En 2007, Wilfried N’Sondé, chanteur et compositeur reconnu de la scène berlinoise, fait une entrée remarquée en littérature avec son premier roman, Le Coeur des enfants léopards, lauréat du Prix des cinq continents de la francophonie et du Prix Senghor de la création littéraire. Dans ce roman, détonnant mélange d’autobiographie et de rêve, Wilfried N’Sondé évoque sa jeunesse en banlieue, en rapportant l’histoire d’un jeune amoureux abandonné par son premier amour connue à l’âge de trois ans, alors qu’il venait d’arriver en France. À travers le portrait de son personnage, l’auteur jette un regard sombre et saisissant sur ces banlieues où vivent les populations les plus pauvres, souvent immigrées, et où le destin des jeunes est souvent voué à l’impasse.

Dans son roman, Le silence des esprits, Wilfried N’Sondé prolonge, avec cette même force d’évocation, sa réflexion sur la marginalité, sur les êtres aux prises avec leur passé. Il y raconte l’histoire d’un jeune Africain sans papiers, hanté par son passé d’enfant soldat, qui, à travers la rencontre d’une femme à la mémoire pareillement meurtrie, va faire l’expérience d’un bonheur éphémère. N’Sondé y déploie une écriture vive, rythmée, qui puise toute sa justesse dans sa propre expérience ; l’exil, le déracinement est en effet, un motif récurrent dans la vie de l’auteur : né en 1969 au Congo, il émigre en France à l’âge de cinq ans où il grandit et fait ses études ; puis, après être passé par Londres, Rome, Vienne et Madrid, il s’installe à Berlin où il vit de sa musique et travaille aussi comme éducateur auprès de jeunes en difficultés. Ce sont ces rencontres qui le poussent à écrire son troisième roman, Fleur de béton. Il y déploie, sous la forme d’un roman d’apprentissage, une réflexion sur la violence des quartiers, et les moyens d’en sortir.
Celui que Jean-Marie Le Clézio, prix Nobel de littérature, qualifie d’étonnant, remarquant sa qualité « d’écrivain en action » (L’Express, 16 octobre 2008), est certainement une des voix les plus puissantes et singulières d’une nouvelle littérature urbaine et francophone.

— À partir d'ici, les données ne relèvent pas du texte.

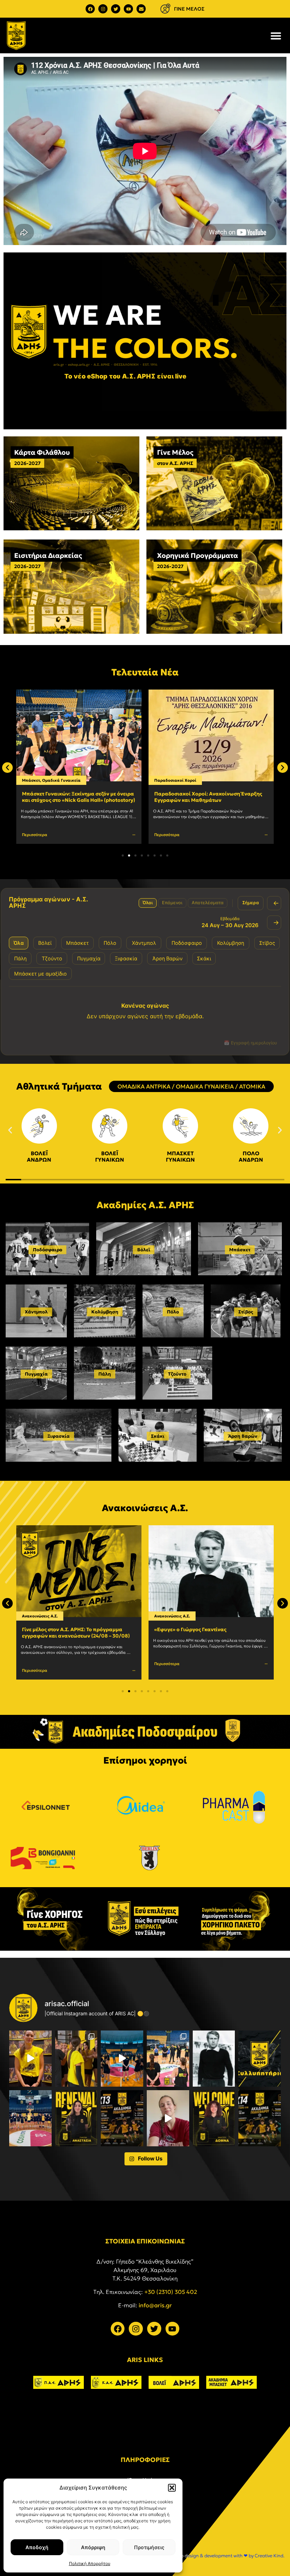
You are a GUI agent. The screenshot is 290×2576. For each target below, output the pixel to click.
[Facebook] (90, 8)
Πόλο (173, 1312)
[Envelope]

Toujours dans un contexte urbain, son nouveau roman, Berlinoise, mène une réflexion sur la différence, la possibilité de la rencontre et l’incompréhension entre des mondes fondamentalement différents. C’est au cœur de la vieille Europe en même temps que dans l’intimité profonde d’une passion amoureuse que le lecteur se trouve plongé. Il était important pour l’auteur de parler de l’événement de la chute du mur de Berlin, qu’il a lui-même vécu, parce que l’espoir, à ce moment là, était quelque chose de palpable. « Ceux qui ont participé de près à cet événement, dit-il, ont été porté par la force de l’illusion, un instant très fort en termes de libération des sentiments humains, comme l’amour, l’amitié ». La force de conviction portant à penser qu’une utopie se réaliserait, que le monde changerait est alors rendue sensible dans ses premiers mots. Mais pas plus qu’il n’y aura de troisième voie entre le capitalisme et le communisme, il n’y aura de moyen terme pour Stan et Maya. Ainsi, dans un style lyrique et foisonnant, Wilfried N’Sonde livre une histoire d’amour dont les corps se font, malgré eux, les réceptacles de l’Histoire en marche : une réflexion poétique sur la fin de toutes les illusions.

In english


Bibliographie :

- Berlinoise (Actes Sud, 2015)
- Fleur de béton (Actes Sud, 2012)
- Le Silence des esprits (Actes Sud, Paris, 2010)
- Le Coeur des enfants léopards (Actes Sud, 2007 ; Babel, Paris, 2010)

Actualité

 
Romans

Berlinoise

Actes Sud - 2015

30 décembre 1989. Stan et Pascal arrivent à Berlin pour y passer le réveillon. Au pied du mur, que Berlinois et visiteurs sont occupés à détruire dans la liesse générale, ils rencontrent une fille à la peau brune et aux yeux vairons, Maya, qui subjugue immédiatement Stan. Déjà installés tous deux dans des vies grises malgré leur âge, Stan et Pascal sont conquis par la ferveur d’un peuple vivant une formidable réconciliation nationale. Ils décident de rester dans cette ville où tout paraît possible.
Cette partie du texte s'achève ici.